Just watch me whilst I resist the urge to double tap on your picture of you smiling that smile that made me slightly weak the knees just looking at it. Whilst I hit you with a read receipt but with no reply. Whilst I start talking to someone who looks like someone who looks just like you and wonder if he will hold me like you never did and if he will taste the same as you when I inevitably kiss him after I’ve drunk a few too many shots. Whilst I delete every message you ever sent me and delete photos from my Instagram where I look in love and you look happy.
Can you please just excuse me whilst I try and forgot that you ever actually existed.
Whilst I get a train to where you now live and don’t even tell you I’ll be there. Whilst I walk around silently hoping that I will run in to you but also deciding which way to run if I see you walking towards me. Whilst I prepare for that heart drop feeling and try not to remember the last time I saw you. And how I feel like I’m drowning whenever I do. Whilst I pretend I never wanted you and that I still don’t want you sometimes when I’m just in bed thinking about you.

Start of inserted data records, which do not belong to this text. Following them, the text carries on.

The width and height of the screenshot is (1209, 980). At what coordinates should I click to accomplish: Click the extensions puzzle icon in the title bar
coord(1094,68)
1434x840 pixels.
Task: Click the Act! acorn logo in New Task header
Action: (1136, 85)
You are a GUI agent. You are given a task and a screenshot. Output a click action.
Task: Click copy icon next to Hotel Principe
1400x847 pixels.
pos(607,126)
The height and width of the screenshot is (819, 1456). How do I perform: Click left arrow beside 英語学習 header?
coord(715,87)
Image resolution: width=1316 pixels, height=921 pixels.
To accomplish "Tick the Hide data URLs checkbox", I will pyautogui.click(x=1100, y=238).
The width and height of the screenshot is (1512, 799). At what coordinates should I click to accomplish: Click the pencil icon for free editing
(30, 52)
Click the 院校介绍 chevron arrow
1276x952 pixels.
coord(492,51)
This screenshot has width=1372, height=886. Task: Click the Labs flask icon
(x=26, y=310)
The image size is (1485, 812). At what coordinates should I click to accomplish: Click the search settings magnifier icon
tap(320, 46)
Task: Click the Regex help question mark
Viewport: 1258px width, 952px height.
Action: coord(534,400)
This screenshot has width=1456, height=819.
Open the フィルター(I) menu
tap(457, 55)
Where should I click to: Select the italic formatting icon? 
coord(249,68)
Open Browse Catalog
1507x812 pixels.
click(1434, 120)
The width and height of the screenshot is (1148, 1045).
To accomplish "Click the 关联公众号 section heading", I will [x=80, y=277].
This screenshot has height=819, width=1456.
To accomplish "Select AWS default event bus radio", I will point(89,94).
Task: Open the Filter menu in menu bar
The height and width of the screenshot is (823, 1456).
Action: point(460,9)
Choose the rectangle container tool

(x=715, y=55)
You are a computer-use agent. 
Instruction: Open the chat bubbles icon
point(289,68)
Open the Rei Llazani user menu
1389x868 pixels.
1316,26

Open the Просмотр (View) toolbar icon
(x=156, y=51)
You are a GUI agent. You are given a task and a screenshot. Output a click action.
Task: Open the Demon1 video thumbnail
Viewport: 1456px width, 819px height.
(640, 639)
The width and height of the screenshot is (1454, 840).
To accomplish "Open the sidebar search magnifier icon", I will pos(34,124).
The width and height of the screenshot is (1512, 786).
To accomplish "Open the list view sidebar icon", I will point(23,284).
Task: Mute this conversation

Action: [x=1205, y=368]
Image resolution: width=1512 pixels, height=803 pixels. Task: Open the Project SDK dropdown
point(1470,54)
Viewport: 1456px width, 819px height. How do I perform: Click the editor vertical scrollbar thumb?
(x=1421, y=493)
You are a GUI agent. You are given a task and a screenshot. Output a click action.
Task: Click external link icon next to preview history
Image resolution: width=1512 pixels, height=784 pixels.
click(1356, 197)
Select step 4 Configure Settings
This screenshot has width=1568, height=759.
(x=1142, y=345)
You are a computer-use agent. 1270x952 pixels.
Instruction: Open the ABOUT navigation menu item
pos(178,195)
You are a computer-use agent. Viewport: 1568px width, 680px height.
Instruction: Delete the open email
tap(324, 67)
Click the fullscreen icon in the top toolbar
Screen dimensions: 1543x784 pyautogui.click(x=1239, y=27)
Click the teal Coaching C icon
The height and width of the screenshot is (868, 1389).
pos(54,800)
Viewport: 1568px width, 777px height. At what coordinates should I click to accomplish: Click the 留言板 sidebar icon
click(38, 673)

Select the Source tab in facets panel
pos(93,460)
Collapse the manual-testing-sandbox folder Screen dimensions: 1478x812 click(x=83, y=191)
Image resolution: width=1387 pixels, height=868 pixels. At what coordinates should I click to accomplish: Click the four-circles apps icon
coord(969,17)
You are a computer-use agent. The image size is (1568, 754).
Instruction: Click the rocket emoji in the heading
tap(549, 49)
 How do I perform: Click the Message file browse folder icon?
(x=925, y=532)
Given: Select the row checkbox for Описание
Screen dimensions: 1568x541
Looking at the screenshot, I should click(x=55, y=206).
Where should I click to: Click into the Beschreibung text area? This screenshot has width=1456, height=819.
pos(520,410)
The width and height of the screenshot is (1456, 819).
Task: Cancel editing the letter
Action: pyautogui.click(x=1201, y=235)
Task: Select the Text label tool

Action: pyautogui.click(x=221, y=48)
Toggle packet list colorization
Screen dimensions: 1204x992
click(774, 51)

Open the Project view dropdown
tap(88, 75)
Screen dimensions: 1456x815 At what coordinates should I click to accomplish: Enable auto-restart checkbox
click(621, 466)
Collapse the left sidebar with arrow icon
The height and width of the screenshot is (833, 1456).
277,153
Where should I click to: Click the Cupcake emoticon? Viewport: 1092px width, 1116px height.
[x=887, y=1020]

Excuse me whilst I let you go and become someone else entirely.
Whilst I reinvent myself and change my hair and create a life that has no room for you in it. Or at least that’s what I tell myself. Whilst I try to tackle the you sized whole in my heart and seal it away from ever being hurt again. Whilst I delete messages and call history and leave group chats and fill myself with new things that have nothing to do with you and that I keep telling myself are so much better.
Excuse me whilst I decide life can go on without you.
Whilst I force myself to remember that I don’t need you. Whilst I message my friend and agree to both respectively move on from our past loves and heartbreak. Whilst I force myself to admit that I am stronger now, happier now, better now. Whilst I repeat over and over and over again in my mind that I don’t need you.
Excuse me whilst I live without you.
And by excuse me I really mean let me.
Please just let me.
Let me delete your number and not hear from you and eventually forget all about you. Let me not feel suffocated by you. Let me forget your middle name and your favourite food and the way you sleep so early it’s actually ridiculous. Let me move onwards and upwards and don’t try to yank me back down again with any “I miss you” messages. Or likes on any of my pictures. Because you know as well as I do that I would come running back. Let me remain silent and not talking about you even if you wonder if I care because it’s not your business anymore. Let me be.
Just let me be. Let me move on and let me go. Let me go the only way I know how.
Excuse me while I delete you from my life.
Because, really, it’s the only way I can think of to be okay.